**Goal:**
Reproduce the rows from the very beginning through the line containing "click(x=31, y=97)", including that line, and leave the pictures out.

**Records from a collection:**

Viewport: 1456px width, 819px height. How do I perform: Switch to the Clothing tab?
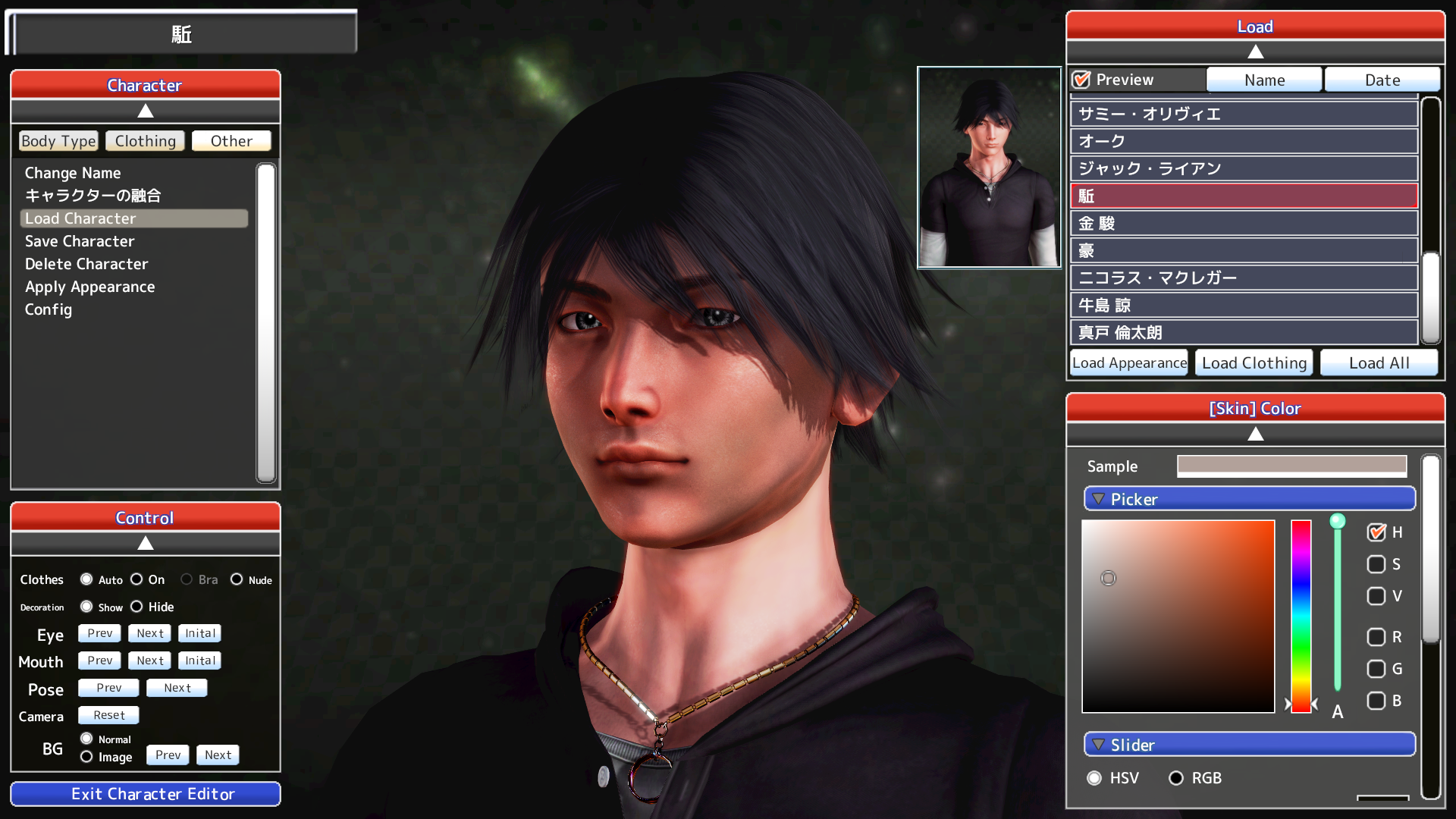pyautogui.click(x=145, y=141)
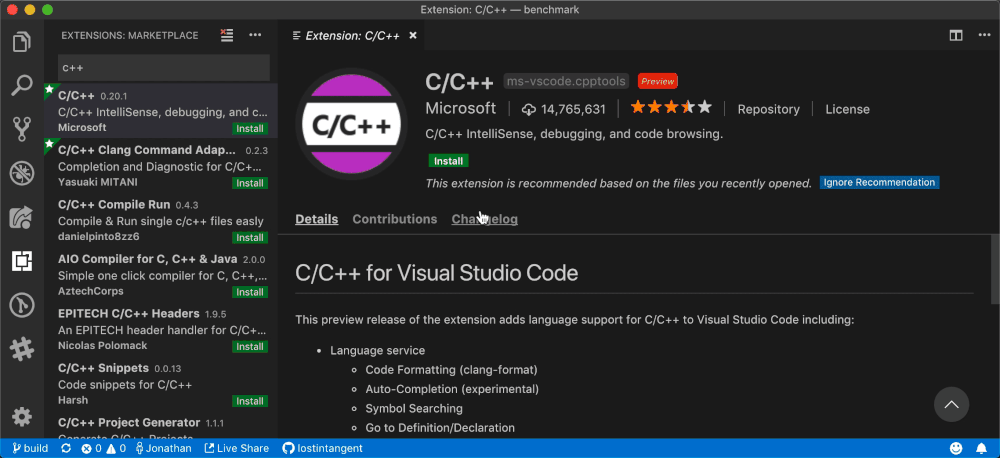Close the Extension: C/C++ editor tab
Viewport: 1000px width, 458px height.
(413, 35)
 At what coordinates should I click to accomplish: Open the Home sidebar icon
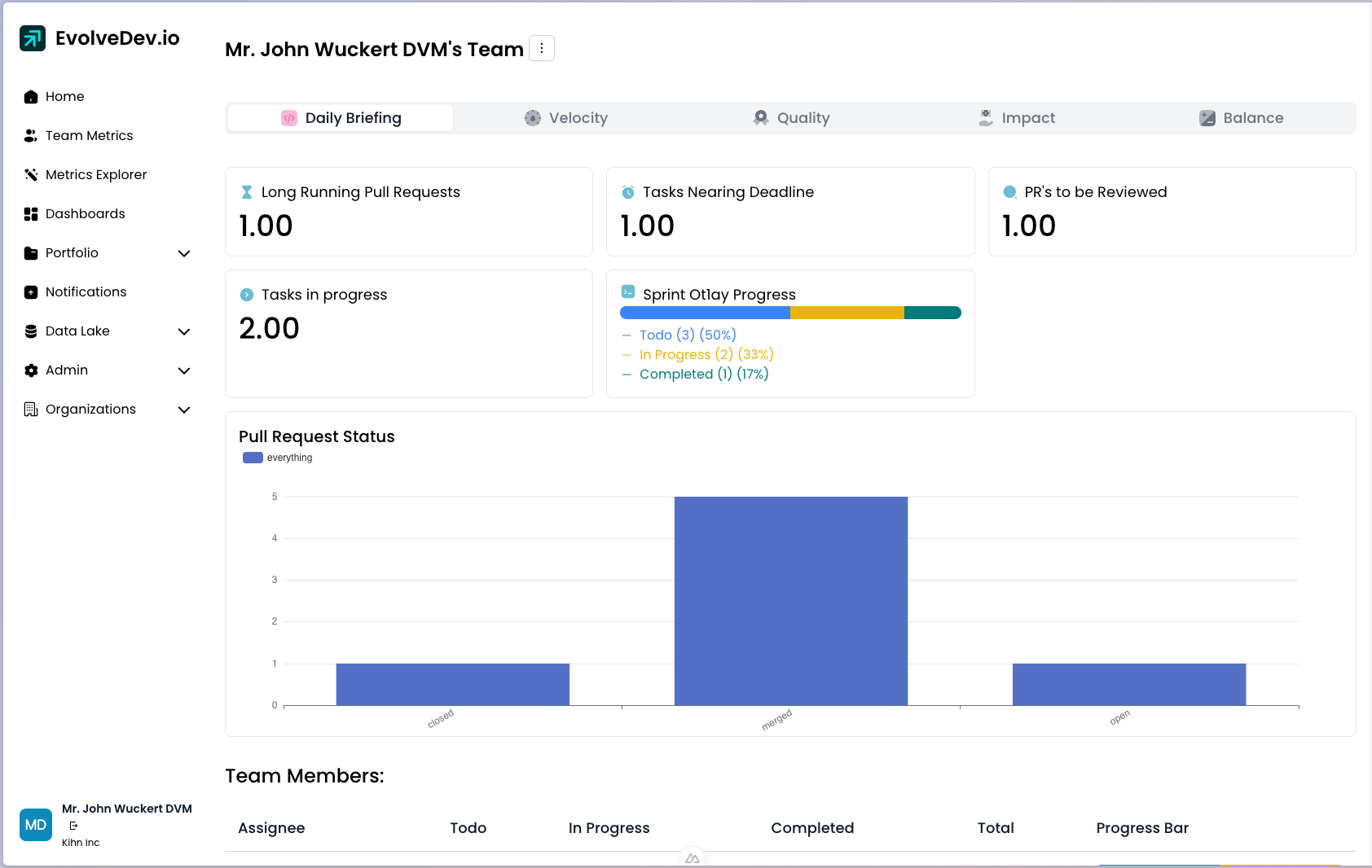click(x=31, y=97)
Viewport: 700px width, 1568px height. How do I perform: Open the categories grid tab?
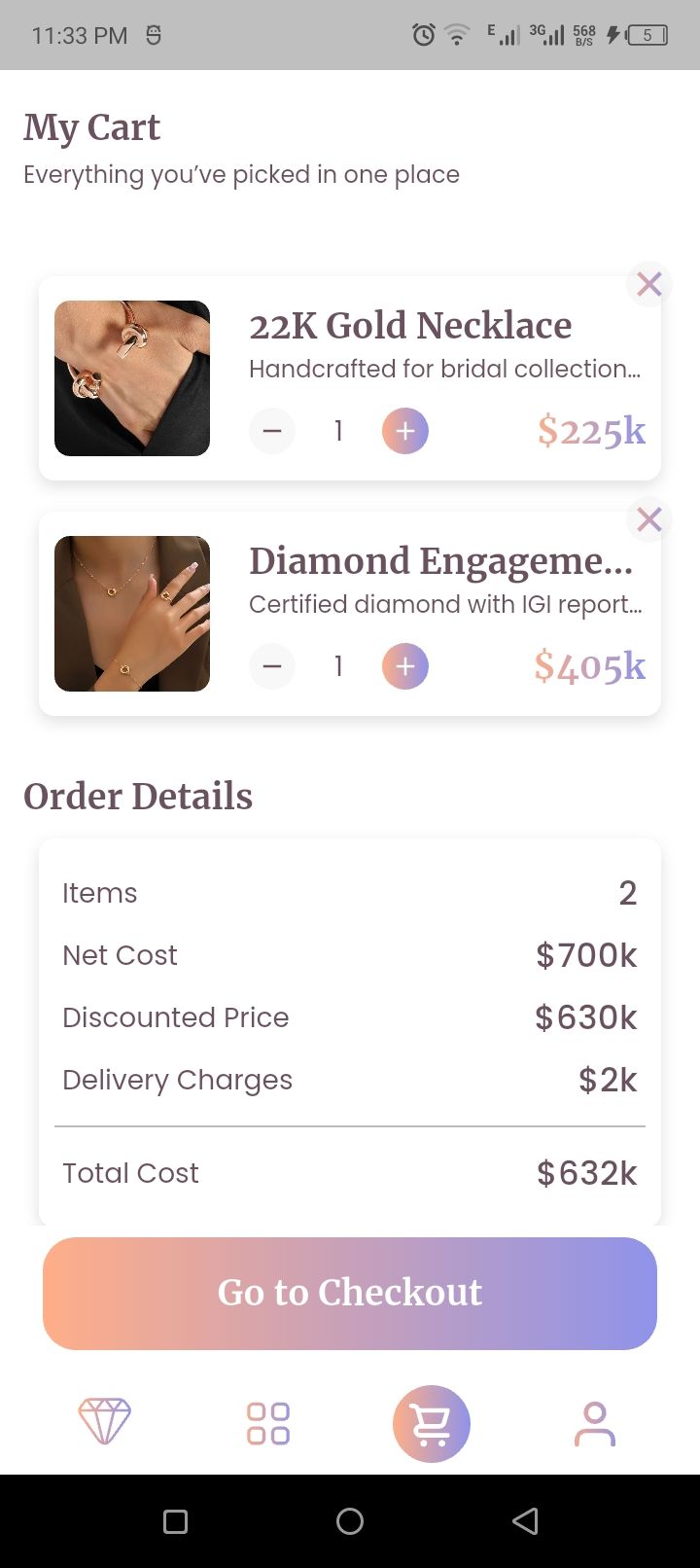click(268, 1423)
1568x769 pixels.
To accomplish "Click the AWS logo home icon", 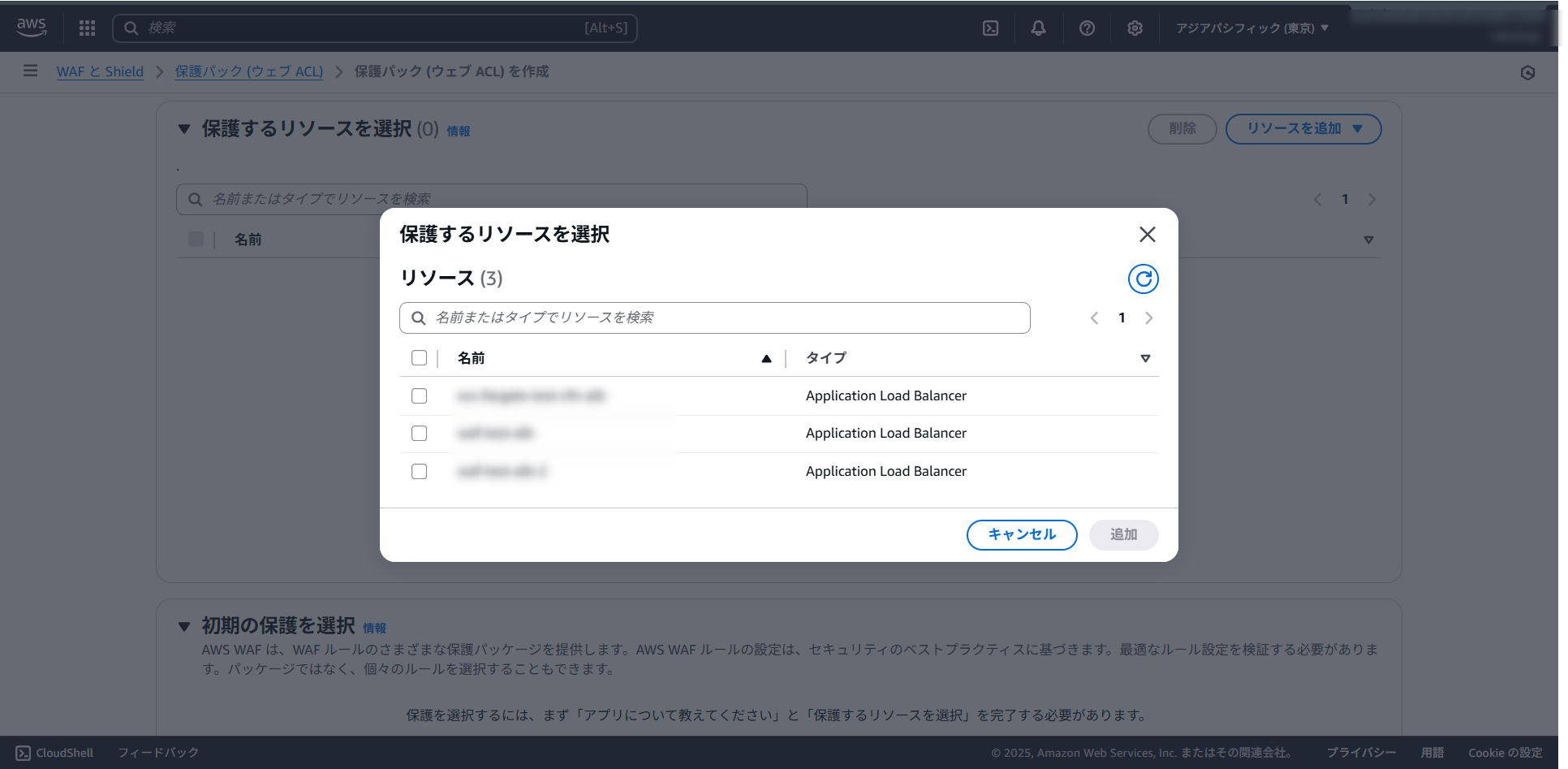I will click(32, 28).
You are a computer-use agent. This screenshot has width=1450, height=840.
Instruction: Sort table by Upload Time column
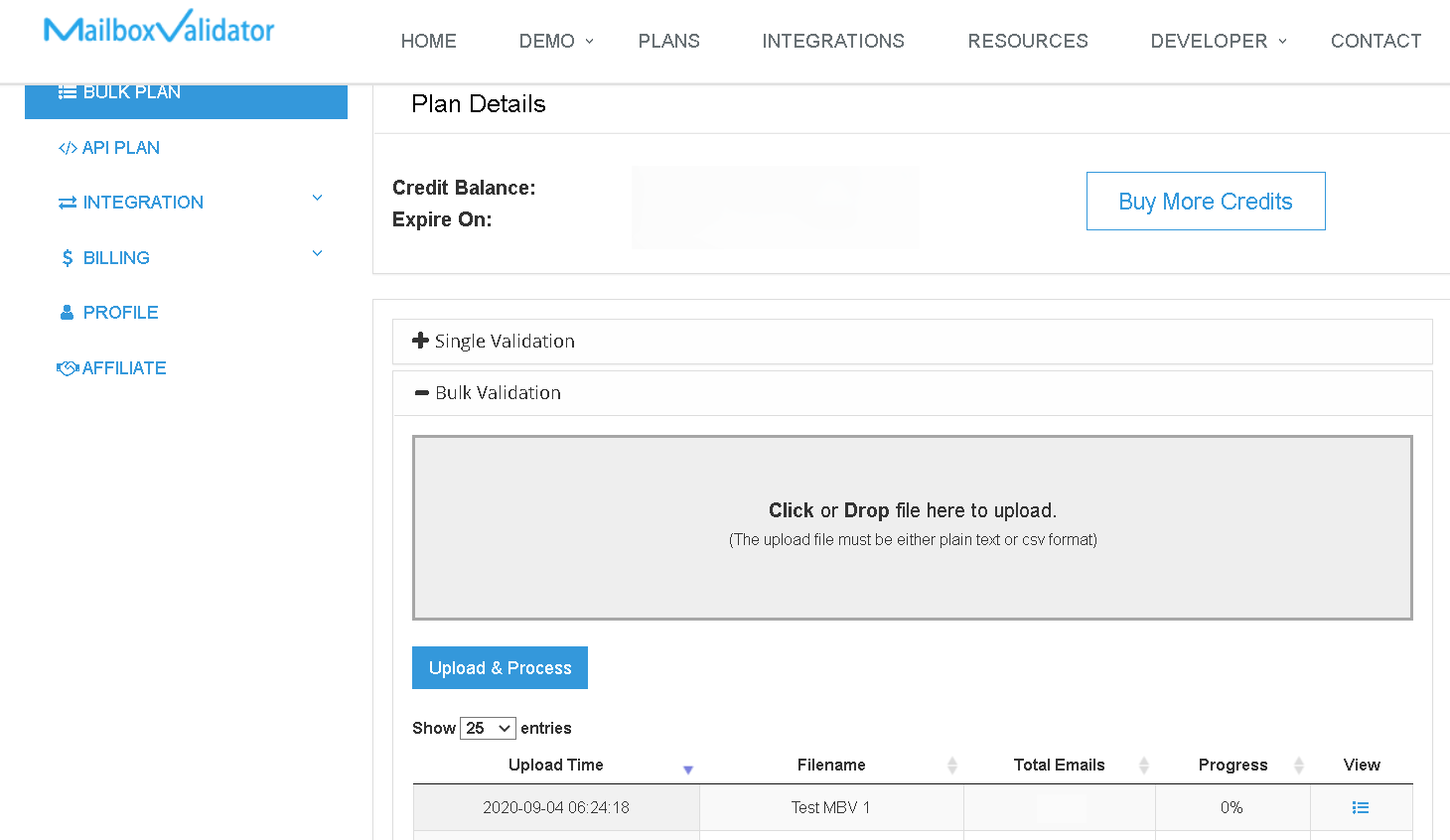[556, 765]
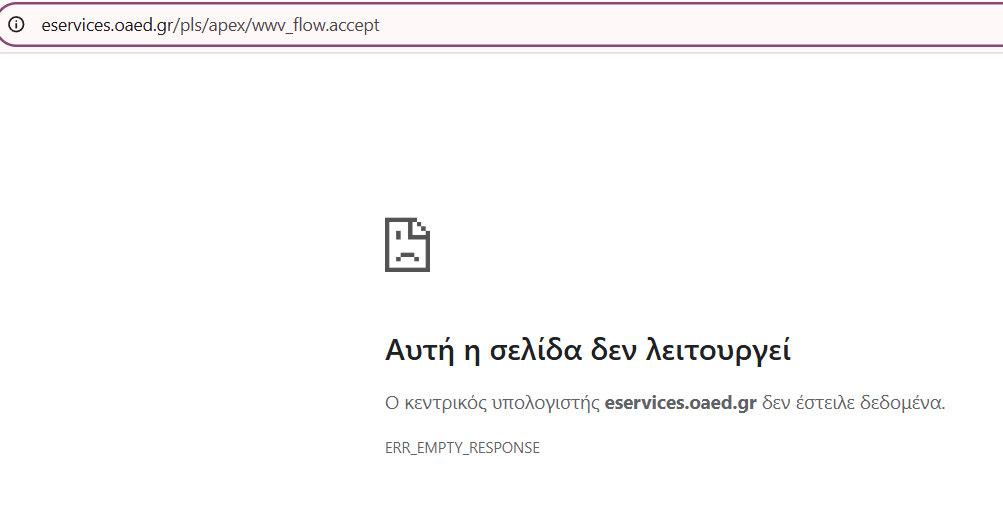Click the bold eservices.oaed.gr in error message
The width and height of the screenshot is (1003, 531).
point(680,404)
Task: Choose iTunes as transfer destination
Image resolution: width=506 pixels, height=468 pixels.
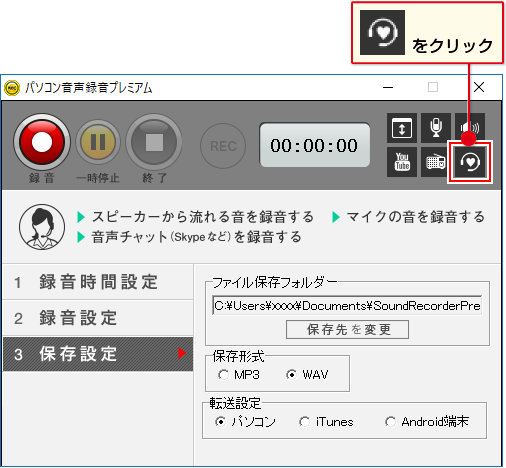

**Correct output:**
Viewport: 1456px width, 819px height. How do I perform: Switch to the Clothing tab?
pyautogui.click(x=145, y=141)
Close the Extension: C/C++ editor tab
Viewport: 1000px width, 458px height.
(413, 35)
 At what coordinates should I click to accomplish: Open the Home sidebar icon
click(x=31, y=97)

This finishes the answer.